BY MARK RAO / Pic By MUHD AMIN NAHARUL
CIMB Group Holdings Bhd has confirmed several magnetic tapes containing back-up data including customer information, were “lost during routine operations” but reaffirmed the lost data had not been compromised.
The country’s second-largest lender based on asset said it was working with the relevant authorities and taking the necessary security measures to protect the bank’s customers.
The bank has also heightened security measures across all channels, including temporarily suspending some services via its call centre — eg change of address, telephone number and/or email address for banking/credit cards; third-party fund transfer or payment for customers without T-Pin; and T-Pin creation or requests.
“Following a thorough and ongoing assessment, there is currently no evidence that any of this information has been compromised. The tape data does not contain any authentication data such as PINs, passwords or credit card CVV numbers,” the lender said in a statement to Bursa Malaysia.
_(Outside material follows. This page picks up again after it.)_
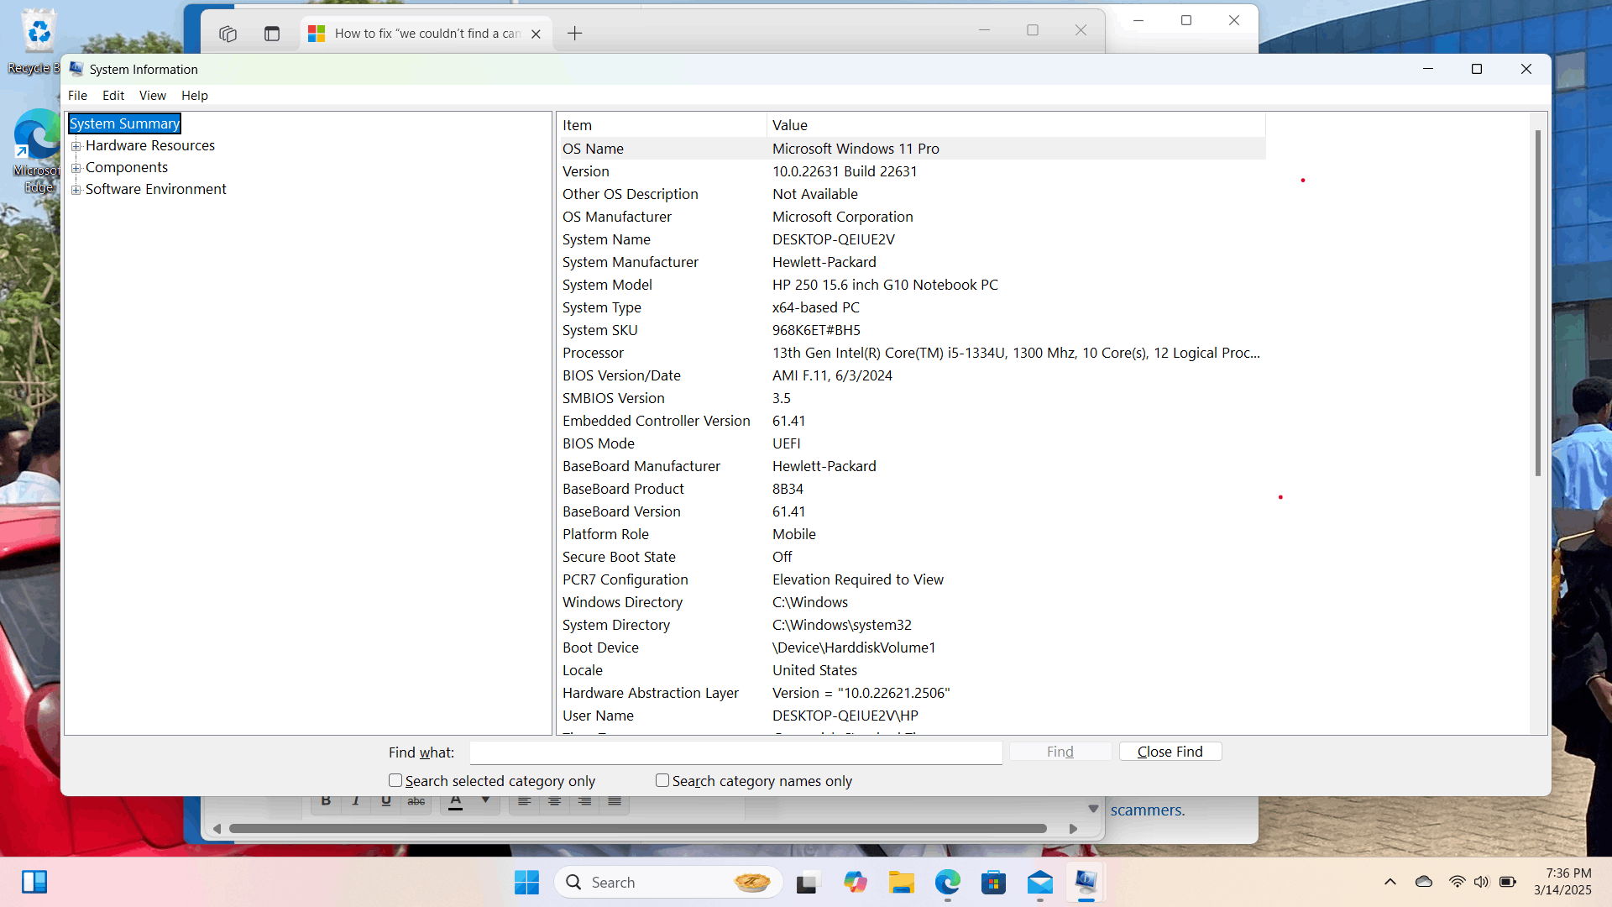Click inside the Find what input field
The height and width of the screenshot is (907, 1612).
[x=735, y=752]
The bank said CIMB still retains all customer information as the lost files were back-up data.
It urged CIMB customers to be extra vigilant and refer only to official CIMB channels such as the bank’s website, call centre and branches.
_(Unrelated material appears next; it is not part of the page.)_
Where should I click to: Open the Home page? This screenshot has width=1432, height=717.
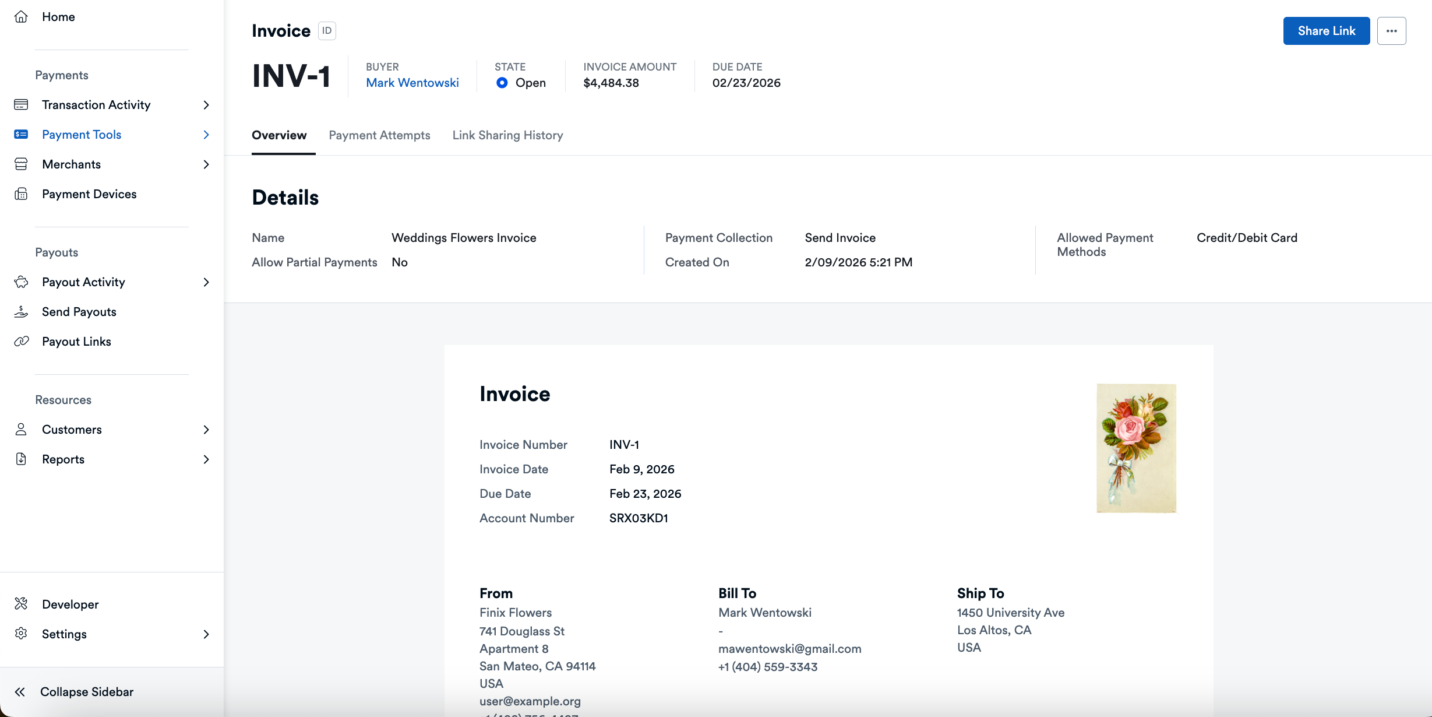(x=58, y=17)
“We take our responsibility to our customers very seriously and we are confident the measures we have put in place will maintain the safety of customer transactions,” CIMB group CEO Tengku Datuk Seri Zafrul Aziz Abdul Aziz (picture) said.
“Although this was an isolated incident, we have reviewed and further strengthened our security and internal processes to ensure that we remove the possibility of it recurring.
“We apologise for the inconvenience that our heightened security measures may cause to our customers in the interim.
“Know that we are working very closely with all relevant authorities to mitigate any risk arising from this incident,” Tengku Zafrul said.
CIMB, however, did not divulge how and when the back-up tapes, which contained CIMB Bank Bhd’s and its subsidiaries’ customer information, were “physically lost”. It is not known how many records were stored in these tapes.
Meanwhile, Bank Negara Malaysia (BNM) said it was informed of the tapes lost incident by CIMB.
“We were assured by CIMB that the necessary precautionary measures and mitigation actions have been taken to manage any possible negative impact arising from the loss of the tapes,” the central bank said in a statement.
“Members of the public are advised to continue to be vigilant in safeguarding their personal information,” said the central bank.
Lenders traditionally back up their transactions data and stored the information separately from their centralised server system, as part of the security measure in the event of main system failure, or data lost.
Worries over data lost heightened recently after it was exposed that over 46 million records were stolen from various telecommunications companies and medical associations. It was believed to be the biggest data breach in the country.
The leaked data included names, phone numbers, personal addresses and serial information, in the form of international mobile equipment identity and international mobile subscriber identity numbers.